Tidak hanya terbatas pada penyediaan dukungan pembiayaan, BRI juga menunjukkan komitmennya dalam memberikan dukungan yang lebih luas melalui layanan terintegrasi yang dikenal sebagai BRI One Solutions. Solusi ini dirancang khusus untuk mendukung kebutuhan para pelaku usaha, kontraktor, dan mitra terkait lainnya yang terlibat dalam proyek Flyover Sitinjau Lauik. Layanan yang ditawarkan sangat komprehensif, meliputi pengelolaan transaksi keuangan harian melalui platform Qlola, penyediaan fasilitas Bank Garansi untuk menjamin kelancaran kontrak, hingga fasilitas Supplier/Vendor Financing yang dapat membantu rantai pasok proyek. Selain itu, BRI juga menyediakan program Employee Benefits yang dirancang untuk memberikan nilai tambah dan memperlancar aktivitas bisnis para mitra proyek.

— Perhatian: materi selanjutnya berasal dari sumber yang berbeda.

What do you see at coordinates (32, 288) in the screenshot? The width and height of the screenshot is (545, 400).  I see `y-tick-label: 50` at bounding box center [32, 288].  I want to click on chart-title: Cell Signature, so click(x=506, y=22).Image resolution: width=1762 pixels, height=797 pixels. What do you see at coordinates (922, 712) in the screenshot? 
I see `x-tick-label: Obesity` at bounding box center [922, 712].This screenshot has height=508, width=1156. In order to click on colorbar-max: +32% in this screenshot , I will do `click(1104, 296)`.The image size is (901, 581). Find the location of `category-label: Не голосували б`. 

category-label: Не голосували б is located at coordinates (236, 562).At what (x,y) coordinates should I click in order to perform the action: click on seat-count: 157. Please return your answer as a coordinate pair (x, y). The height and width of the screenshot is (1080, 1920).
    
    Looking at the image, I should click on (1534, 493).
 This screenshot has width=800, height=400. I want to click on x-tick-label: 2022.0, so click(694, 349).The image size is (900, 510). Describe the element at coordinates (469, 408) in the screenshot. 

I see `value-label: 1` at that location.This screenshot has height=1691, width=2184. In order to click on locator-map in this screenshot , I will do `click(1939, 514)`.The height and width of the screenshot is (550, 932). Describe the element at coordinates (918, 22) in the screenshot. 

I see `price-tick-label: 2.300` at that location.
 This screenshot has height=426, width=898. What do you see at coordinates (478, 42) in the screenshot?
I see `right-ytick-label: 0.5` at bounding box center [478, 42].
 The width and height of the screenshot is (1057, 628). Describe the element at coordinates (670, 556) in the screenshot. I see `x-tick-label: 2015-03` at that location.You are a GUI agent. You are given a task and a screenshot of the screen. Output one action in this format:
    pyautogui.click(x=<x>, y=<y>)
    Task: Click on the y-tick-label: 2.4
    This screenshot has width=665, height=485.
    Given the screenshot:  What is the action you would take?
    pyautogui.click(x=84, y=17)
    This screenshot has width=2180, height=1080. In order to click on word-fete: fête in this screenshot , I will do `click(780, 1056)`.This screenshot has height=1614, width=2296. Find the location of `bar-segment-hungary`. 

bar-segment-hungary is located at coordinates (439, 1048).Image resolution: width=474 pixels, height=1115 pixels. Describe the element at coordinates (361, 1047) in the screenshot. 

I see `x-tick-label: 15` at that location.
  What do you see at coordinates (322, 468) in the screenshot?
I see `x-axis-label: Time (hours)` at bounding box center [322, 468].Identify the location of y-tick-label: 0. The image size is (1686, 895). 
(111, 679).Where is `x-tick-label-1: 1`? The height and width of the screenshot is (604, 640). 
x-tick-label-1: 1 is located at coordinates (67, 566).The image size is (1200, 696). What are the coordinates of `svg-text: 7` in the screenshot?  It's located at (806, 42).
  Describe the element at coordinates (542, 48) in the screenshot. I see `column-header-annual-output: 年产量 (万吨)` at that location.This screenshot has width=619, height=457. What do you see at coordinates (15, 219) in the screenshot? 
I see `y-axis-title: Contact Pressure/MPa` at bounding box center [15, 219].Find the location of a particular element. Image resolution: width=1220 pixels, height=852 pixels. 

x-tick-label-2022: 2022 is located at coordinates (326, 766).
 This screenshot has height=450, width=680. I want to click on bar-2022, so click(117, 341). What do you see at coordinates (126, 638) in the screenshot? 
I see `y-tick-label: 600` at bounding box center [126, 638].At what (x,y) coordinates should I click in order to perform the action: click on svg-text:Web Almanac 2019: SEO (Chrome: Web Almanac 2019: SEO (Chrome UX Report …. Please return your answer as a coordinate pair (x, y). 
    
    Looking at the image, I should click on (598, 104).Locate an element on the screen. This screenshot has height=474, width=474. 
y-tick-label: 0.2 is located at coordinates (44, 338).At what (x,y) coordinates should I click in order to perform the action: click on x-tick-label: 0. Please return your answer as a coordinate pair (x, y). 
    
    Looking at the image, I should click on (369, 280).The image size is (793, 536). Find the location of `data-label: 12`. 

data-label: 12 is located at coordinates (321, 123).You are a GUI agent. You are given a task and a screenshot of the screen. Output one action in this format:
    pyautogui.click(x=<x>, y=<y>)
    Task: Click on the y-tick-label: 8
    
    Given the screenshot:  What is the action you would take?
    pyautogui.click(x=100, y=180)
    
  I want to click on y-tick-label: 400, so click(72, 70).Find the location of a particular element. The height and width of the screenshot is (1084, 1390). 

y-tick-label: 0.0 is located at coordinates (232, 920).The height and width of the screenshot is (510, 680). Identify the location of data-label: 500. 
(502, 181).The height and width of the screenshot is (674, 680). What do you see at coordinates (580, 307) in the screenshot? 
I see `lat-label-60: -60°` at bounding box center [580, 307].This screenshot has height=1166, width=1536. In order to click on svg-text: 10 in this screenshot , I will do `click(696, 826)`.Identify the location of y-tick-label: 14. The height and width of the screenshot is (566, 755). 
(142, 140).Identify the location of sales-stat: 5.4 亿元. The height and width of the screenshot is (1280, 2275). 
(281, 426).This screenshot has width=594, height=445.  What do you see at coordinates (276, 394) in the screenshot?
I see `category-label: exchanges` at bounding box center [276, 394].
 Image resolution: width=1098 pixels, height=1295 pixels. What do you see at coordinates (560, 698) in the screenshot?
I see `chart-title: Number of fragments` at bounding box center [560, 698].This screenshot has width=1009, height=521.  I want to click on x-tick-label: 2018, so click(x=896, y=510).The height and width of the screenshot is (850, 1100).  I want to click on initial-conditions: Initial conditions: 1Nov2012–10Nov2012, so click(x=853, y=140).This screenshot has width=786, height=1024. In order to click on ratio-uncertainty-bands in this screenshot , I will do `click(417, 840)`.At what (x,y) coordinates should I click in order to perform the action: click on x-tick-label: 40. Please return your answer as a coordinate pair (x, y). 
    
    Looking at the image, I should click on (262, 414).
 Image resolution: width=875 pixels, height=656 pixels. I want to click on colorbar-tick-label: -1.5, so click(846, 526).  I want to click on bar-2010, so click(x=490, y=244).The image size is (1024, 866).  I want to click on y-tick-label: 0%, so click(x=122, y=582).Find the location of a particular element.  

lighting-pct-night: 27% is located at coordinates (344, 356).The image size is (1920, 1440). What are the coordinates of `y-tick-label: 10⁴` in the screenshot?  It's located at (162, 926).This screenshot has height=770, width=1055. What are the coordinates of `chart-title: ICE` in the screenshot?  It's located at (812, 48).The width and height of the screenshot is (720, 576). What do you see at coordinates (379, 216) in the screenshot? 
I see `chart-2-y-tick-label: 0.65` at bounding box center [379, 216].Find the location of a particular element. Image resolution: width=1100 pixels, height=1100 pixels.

“Partisipasi BRI dalam proyek ini menjadi bukti nyata konsistensi kami dalam mendukung program pembangunan yang dicanangkan oleh pemerintah serta komitmen jangka panjang kami dalam memperkuat fondasi perekonomian nasional,” pungkas Riko Tasmaya. Ia menegaskan bahwa melalui sinergi yang terjalin lintas lembaga dan pemanfaatan kapasitas pendanaan yang solid, BRI terus berupaya untuk berperan aktif dalam menghadirkan pembangunan yang inklusif, produktif, dan memberikan manfaat nyata yang berkelanjutan bagi seluruh lapisan masyarakat.